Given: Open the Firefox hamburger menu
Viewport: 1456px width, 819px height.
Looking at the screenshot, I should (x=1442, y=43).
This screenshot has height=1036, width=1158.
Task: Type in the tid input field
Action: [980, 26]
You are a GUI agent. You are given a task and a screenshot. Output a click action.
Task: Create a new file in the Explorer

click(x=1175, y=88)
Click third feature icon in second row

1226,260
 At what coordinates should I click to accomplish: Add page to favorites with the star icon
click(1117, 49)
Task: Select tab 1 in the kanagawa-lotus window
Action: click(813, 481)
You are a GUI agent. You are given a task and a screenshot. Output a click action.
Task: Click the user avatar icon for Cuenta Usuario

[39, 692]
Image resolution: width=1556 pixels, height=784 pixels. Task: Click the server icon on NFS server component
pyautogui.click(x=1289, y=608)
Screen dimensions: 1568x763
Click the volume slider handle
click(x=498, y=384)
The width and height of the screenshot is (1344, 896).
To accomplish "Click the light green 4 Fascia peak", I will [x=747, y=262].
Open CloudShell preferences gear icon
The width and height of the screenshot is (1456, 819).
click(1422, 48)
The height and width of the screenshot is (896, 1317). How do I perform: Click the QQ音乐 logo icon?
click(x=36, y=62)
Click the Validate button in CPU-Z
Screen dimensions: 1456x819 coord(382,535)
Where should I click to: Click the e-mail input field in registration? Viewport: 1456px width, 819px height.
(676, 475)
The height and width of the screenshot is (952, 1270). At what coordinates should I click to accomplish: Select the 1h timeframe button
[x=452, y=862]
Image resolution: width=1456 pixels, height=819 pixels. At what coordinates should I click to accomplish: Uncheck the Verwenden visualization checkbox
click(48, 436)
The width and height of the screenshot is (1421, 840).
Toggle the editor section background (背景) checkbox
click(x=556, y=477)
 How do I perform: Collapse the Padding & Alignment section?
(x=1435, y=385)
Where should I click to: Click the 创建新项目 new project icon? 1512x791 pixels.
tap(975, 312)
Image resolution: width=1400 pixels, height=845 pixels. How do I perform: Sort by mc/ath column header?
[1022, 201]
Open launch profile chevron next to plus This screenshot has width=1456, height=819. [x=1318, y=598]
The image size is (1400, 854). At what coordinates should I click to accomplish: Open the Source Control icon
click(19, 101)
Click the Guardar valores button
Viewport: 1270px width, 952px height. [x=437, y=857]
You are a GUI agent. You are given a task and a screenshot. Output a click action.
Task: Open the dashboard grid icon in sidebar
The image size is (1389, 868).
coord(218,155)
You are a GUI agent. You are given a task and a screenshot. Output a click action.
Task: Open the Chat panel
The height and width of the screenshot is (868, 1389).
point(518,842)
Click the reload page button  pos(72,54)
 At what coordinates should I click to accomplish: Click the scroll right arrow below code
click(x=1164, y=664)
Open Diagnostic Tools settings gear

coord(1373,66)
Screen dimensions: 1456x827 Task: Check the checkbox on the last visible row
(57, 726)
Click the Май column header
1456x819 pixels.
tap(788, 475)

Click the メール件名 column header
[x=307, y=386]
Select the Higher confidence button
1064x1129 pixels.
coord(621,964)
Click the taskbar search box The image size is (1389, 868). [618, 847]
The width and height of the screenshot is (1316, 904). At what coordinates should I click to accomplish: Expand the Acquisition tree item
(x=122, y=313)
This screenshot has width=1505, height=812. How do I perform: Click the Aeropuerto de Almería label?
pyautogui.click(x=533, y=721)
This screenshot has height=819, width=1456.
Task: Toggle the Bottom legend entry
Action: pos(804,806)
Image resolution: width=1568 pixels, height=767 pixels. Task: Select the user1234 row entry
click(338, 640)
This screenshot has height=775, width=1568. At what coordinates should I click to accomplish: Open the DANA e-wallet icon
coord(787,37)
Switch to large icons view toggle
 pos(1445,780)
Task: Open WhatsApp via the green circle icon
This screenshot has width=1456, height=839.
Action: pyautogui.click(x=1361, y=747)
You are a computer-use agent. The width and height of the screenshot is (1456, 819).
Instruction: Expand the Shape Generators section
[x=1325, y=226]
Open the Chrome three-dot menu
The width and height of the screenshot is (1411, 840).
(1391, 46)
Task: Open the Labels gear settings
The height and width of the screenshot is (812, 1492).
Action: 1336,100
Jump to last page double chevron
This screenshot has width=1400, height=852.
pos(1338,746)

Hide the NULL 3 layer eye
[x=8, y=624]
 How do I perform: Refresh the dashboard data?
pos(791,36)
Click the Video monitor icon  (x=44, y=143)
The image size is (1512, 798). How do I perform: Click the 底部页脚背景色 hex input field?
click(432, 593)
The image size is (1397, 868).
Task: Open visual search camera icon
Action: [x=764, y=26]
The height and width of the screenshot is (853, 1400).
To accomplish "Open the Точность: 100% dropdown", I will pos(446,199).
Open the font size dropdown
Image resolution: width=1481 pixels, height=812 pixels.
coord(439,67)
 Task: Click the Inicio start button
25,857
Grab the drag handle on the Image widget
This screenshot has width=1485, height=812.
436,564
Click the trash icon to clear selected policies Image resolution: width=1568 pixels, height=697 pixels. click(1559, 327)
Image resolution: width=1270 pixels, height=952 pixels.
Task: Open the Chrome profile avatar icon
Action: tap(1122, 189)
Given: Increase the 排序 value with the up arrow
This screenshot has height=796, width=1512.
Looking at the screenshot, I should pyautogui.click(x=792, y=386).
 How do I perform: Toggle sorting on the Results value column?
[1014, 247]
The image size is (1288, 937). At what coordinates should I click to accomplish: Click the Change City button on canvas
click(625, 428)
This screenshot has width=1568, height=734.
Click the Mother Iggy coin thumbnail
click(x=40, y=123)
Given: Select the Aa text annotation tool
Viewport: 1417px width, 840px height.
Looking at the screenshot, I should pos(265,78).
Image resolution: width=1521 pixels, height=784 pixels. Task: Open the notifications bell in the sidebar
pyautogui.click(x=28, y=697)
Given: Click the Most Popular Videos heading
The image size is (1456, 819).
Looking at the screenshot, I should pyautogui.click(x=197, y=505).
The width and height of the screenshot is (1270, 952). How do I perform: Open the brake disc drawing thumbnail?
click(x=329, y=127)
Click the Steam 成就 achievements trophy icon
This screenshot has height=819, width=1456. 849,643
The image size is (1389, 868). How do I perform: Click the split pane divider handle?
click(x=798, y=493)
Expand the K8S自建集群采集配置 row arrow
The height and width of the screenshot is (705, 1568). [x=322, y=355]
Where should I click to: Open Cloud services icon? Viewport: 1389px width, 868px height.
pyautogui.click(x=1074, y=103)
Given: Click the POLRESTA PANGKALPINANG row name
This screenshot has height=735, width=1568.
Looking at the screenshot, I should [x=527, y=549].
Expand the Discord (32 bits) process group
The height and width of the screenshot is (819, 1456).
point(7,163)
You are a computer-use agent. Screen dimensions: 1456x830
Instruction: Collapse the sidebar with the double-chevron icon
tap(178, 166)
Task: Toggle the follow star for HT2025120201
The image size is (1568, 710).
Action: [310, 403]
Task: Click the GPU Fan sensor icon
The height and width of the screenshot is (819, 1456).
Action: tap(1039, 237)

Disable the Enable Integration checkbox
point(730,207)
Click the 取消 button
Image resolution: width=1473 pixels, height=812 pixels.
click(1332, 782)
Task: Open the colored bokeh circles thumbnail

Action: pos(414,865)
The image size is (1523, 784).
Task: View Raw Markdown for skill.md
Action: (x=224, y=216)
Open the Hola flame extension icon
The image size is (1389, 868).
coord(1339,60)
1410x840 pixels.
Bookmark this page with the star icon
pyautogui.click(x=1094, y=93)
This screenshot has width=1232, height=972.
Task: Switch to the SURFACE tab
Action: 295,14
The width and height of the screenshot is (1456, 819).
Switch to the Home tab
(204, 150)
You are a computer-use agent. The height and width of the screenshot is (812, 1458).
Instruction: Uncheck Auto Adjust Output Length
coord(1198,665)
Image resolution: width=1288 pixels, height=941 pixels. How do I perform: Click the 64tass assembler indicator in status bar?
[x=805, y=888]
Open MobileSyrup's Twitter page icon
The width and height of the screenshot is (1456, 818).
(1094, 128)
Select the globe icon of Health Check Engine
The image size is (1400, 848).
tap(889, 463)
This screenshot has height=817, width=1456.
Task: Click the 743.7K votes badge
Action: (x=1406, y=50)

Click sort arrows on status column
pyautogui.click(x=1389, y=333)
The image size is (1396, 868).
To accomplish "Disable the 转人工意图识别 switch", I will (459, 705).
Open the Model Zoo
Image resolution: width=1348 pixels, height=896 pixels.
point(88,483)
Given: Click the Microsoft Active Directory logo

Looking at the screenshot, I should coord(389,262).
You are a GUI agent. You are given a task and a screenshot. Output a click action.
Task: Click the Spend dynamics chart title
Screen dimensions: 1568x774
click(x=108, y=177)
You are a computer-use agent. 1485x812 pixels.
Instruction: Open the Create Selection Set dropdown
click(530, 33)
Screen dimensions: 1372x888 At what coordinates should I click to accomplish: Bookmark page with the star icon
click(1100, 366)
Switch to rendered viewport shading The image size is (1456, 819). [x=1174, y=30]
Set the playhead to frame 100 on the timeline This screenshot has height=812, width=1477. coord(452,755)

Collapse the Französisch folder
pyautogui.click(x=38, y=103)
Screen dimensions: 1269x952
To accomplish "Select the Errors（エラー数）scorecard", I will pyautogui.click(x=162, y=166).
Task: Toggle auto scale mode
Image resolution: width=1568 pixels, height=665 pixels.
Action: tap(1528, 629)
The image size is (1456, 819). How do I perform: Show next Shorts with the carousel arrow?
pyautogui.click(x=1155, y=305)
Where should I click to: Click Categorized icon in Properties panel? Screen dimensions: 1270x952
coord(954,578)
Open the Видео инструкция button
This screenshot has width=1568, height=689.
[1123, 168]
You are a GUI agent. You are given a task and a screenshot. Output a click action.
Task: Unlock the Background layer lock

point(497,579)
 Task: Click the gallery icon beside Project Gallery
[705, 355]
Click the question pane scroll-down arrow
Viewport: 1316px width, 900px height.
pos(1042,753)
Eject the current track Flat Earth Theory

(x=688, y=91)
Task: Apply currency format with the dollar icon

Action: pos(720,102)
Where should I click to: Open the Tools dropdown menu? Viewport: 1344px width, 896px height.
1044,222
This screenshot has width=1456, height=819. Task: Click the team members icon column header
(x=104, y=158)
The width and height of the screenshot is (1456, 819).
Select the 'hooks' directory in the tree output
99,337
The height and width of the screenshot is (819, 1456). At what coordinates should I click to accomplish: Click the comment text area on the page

━━━━━━━━

Exercise instructions – Isolate each line of the listing above that includes "computer". Copy it.

Answer area –
You are a computer-use agent. The width and height of the screenshot is (1456, 819).
You are a computer-use agent. Screen dimensions: 1456x830
You are a computer-use agent. The height and width of the screenshot is (812, 1458).
You are a computer-use agent. 1485x812 pixels.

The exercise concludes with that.